I can stop the restlessness in me with too much chocolate, junk-food, too much coffee, cigarettes, alcohol, too much sports, too much banter, too much of too much – fill in your blanks. A lot of unhealthy things temporarily soothe the longing. But that kind of peace is short. Then the void wants more. A vicious circle. Binging of any kind lacks a very important quality – it never made me happy, never gave me what I really needed.

After a while I figured out what the void wanted after a lot of crying and grieving about all the times I had stepped over myself, had ignored myself, had hurt myself. Not a fun process, but worthwhile.

Inspiration fills and quenches the void, I figure. If I’m fully present in an activity, then there is no longing, no craving. The hard part is to distinguish between my motivations. Why I want something is often hard to answer. As hard as it is to learn happiness again. Happiness makes me resilient to the ensnarements of the void. But happiness is hard to get if I am constantly stressed out, tired, high on adrenaline.

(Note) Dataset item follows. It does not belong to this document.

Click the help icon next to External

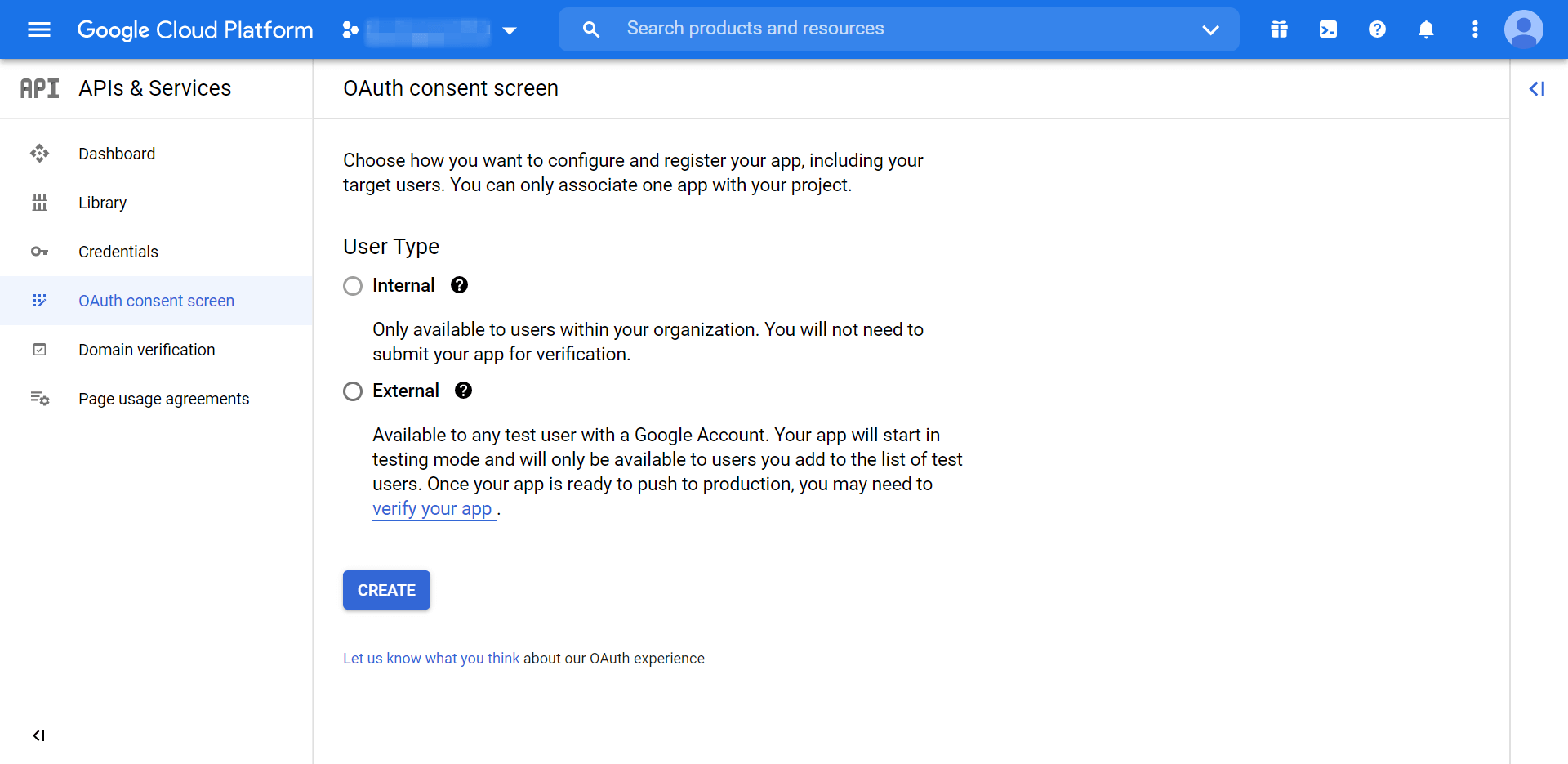[463, 391]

I guess it’s not our fault. It started in school or much earlier in the nursery or kindergarten, back home with mum and dad we learned what to do to gain their attention and appreciation. Go for the good grades, be the best, reach your goals. Long ago we were taught that happiness lies out there in the world, not within us. We learned that we have to reach society’s goals to fit in, not reach our own. And society means here family, friends, neighbourhood, our gang whoever we adopted as an idol or role model. This will set our frame. Maybe it’s because we look outside with our eyes not inside. I don’t know. But we were such good students we almost forgot what we wanted here in the first place.

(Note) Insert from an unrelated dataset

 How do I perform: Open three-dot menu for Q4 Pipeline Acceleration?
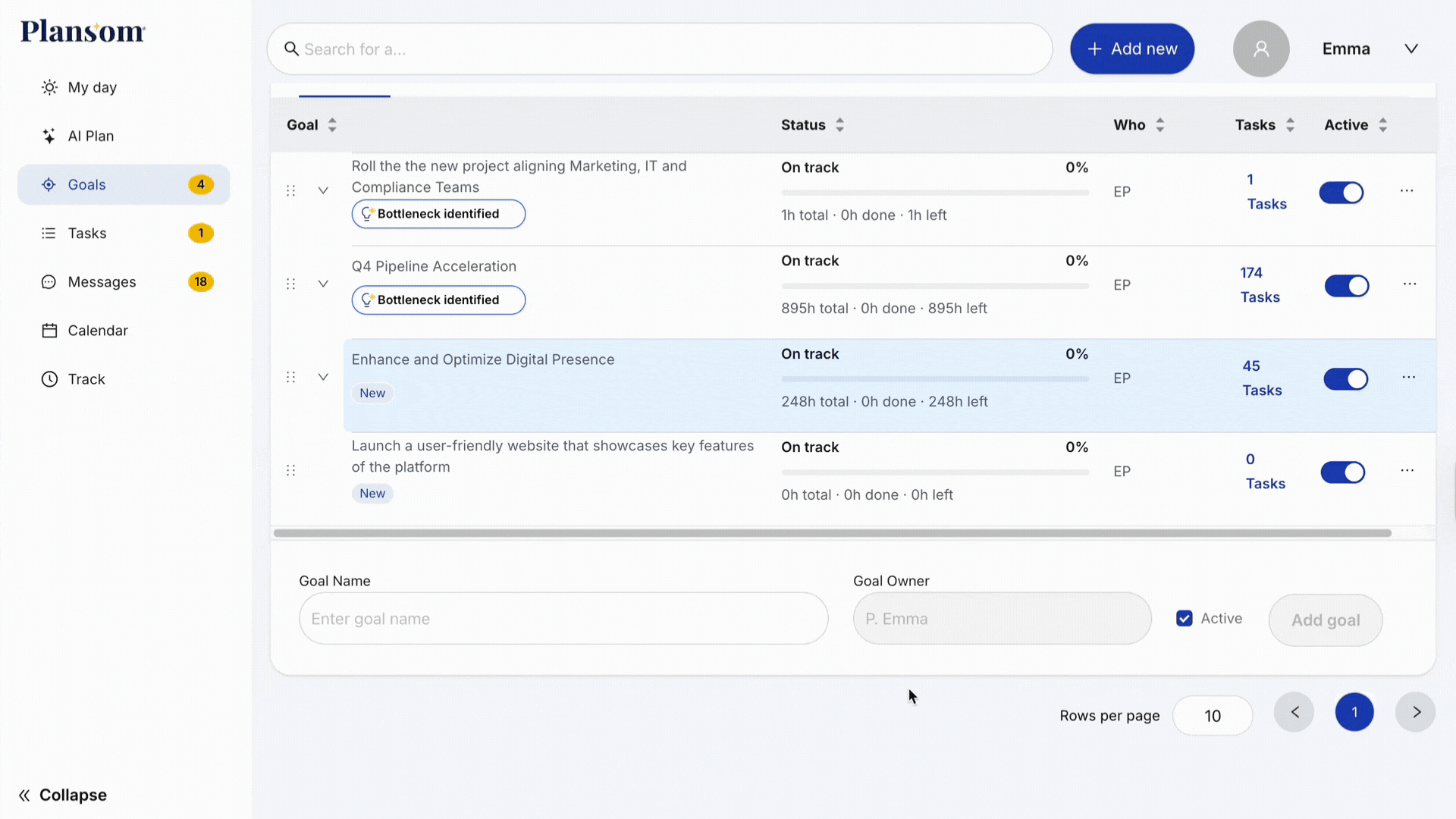(1409, 284)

Mass media constantly beats the drum of self-motivation and self-development on one hand and meditation and de-stressor relaxation on the other. It’s exhausting. Mankind, it feels, is lazy and has to be pushed all the time to get off the couch. The truth is, nobody I ever met is really lazy. We are not born lazy. We are born curious and inspired and then we lose it. We get disenchanted. We get told what we can dream and what we should reach for. The limiting frame is our upbringing especially when we never question it.

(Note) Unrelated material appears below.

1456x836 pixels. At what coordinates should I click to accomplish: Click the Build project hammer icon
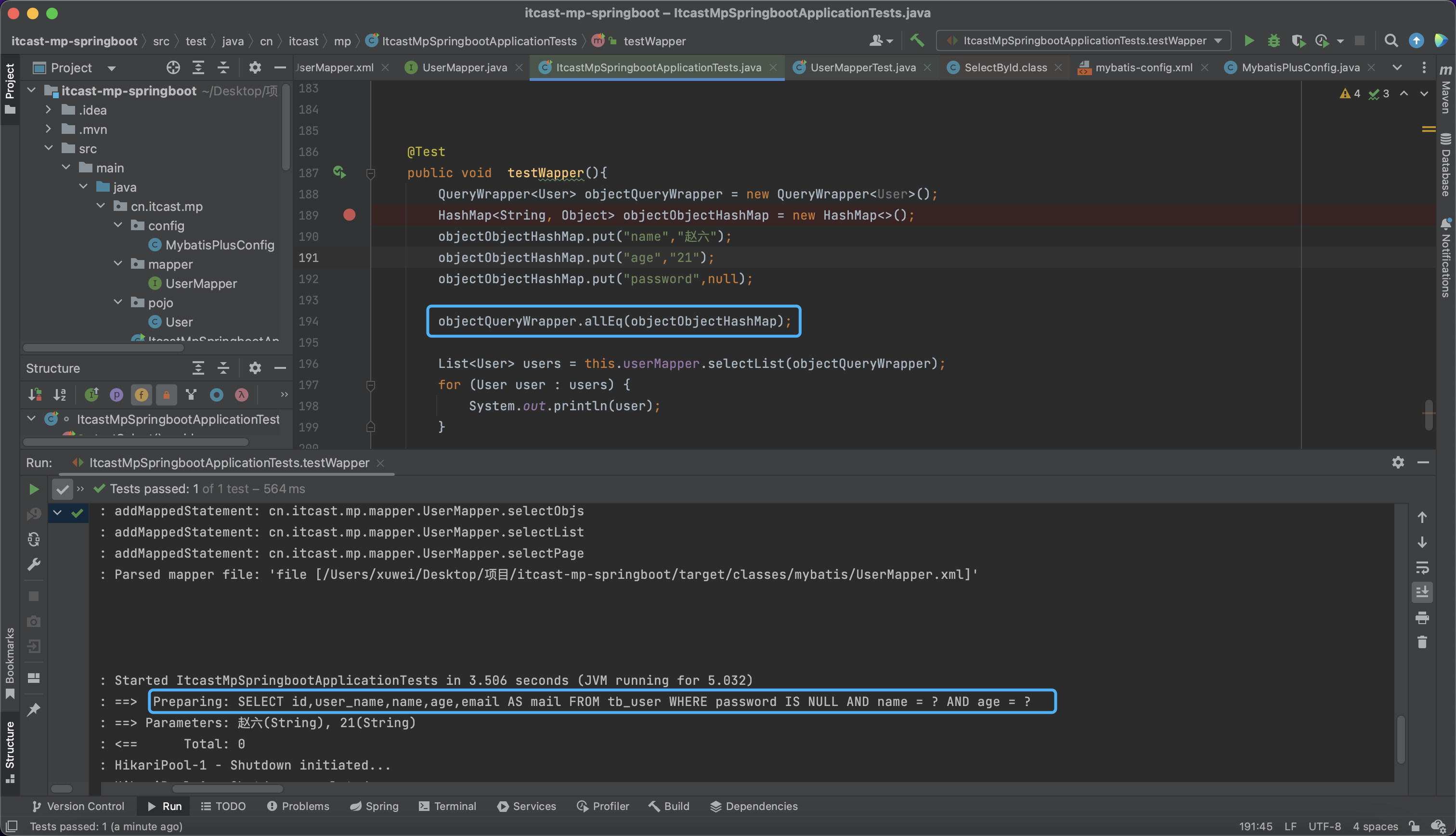[917, 41]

The void reminds us of the truth in us and the truth around us. It shows us that we long for something else. That we crave more. That we are curious. If we’d only dare to listen. And when we finally stop distracting it with food, entertainment, shopping, exercise, traveling, TV, booze, sex or anything else we are leaning on then we’ll realise that, sometimes, this feeling is guiding us back to ourselves again. To what we have lost on our way. When we realise what we are missing then we will be our own best friend again; someone whom we can trust with our heart.


Anna Lee

Anna Lee knows a lot about panic at least her own. She also managed to stay mentally healthy through a lot of personal storms and battles. At the moment she tries to get her first blog off the ground. Putting her mind into a lot of arty stuff is her way of staying sane. Anna Lee thrives in Glasgow.